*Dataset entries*

....................

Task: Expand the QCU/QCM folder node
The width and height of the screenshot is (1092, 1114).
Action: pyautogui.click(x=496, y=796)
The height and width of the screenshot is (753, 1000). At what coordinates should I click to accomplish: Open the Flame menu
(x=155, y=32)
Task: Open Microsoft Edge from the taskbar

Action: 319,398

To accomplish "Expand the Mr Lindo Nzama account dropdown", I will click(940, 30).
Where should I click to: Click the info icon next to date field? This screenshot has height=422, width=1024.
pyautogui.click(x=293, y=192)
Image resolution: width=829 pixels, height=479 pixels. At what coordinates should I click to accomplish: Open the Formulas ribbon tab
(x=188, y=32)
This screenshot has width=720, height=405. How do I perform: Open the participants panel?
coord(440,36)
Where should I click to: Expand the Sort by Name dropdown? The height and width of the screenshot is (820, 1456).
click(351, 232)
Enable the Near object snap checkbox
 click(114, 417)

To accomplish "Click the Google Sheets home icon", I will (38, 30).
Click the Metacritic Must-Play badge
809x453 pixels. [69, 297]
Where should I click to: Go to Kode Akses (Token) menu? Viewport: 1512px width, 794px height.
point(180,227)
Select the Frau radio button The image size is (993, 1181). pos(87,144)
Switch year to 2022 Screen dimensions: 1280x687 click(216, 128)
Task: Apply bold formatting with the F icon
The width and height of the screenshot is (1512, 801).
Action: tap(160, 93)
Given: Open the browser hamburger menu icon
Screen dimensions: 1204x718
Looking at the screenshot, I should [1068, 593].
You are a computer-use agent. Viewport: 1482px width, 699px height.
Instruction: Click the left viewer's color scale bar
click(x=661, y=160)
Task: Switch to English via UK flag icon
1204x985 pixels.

....................

*PROBLEM REQUIREMENTS*
Locate "You are a computer-use" in the data above. Then repeat, exactly, its line and each line after it through the last, adding nothing.

*SOLUTION FOR THIS PROBLEM*
You are a computer-use agent. Viewport: 1482px width, 699px height.
Instruction: Click the left viewer's color scale bar
click(x=661, y=160)
Task: Switch to English via UK flag icon
1204x985 pixels.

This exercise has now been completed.